Exercise instructions: In the entries below, how many lines contain the string "height"? Reply with the number alone.

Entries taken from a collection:
*-*-*

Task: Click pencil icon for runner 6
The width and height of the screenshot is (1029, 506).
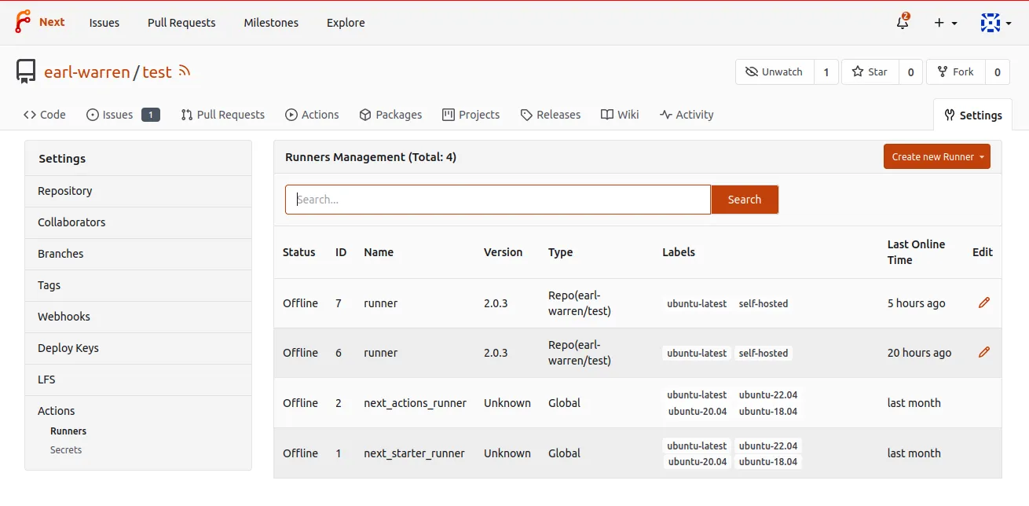Action: pyautogui.click(x=983, y=353)
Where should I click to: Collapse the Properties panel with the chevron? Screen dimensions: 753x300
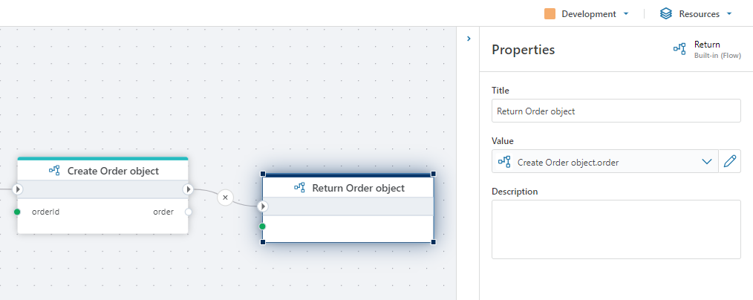point(469,38)
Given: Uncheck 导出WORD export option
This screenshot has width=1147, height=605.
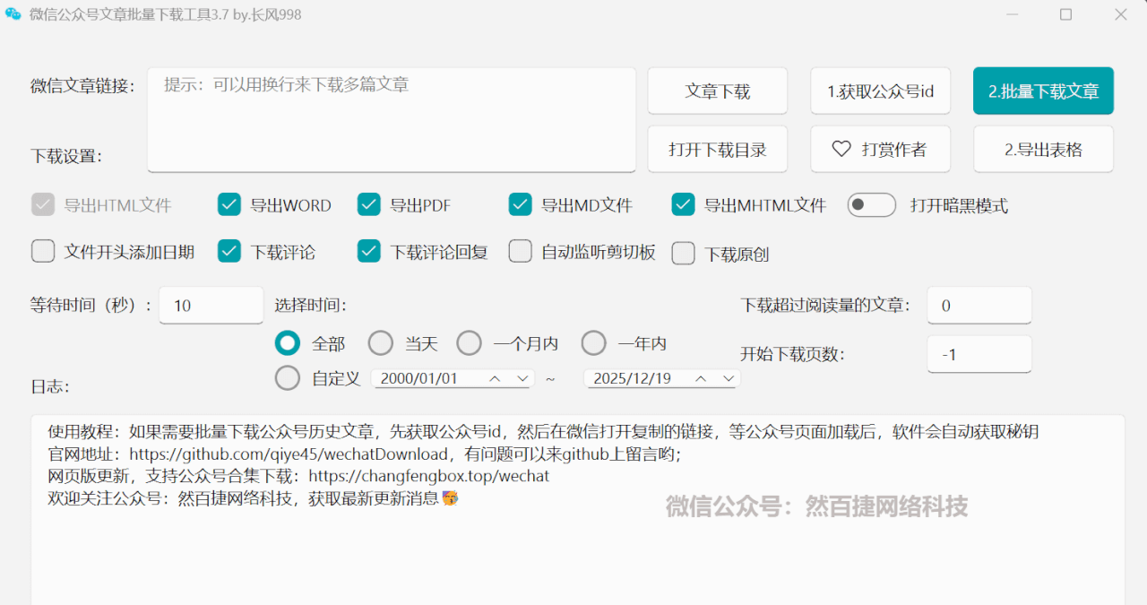Looking at the screenshot, I should [x=229, y=204].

*-*-*

Result of the task: 2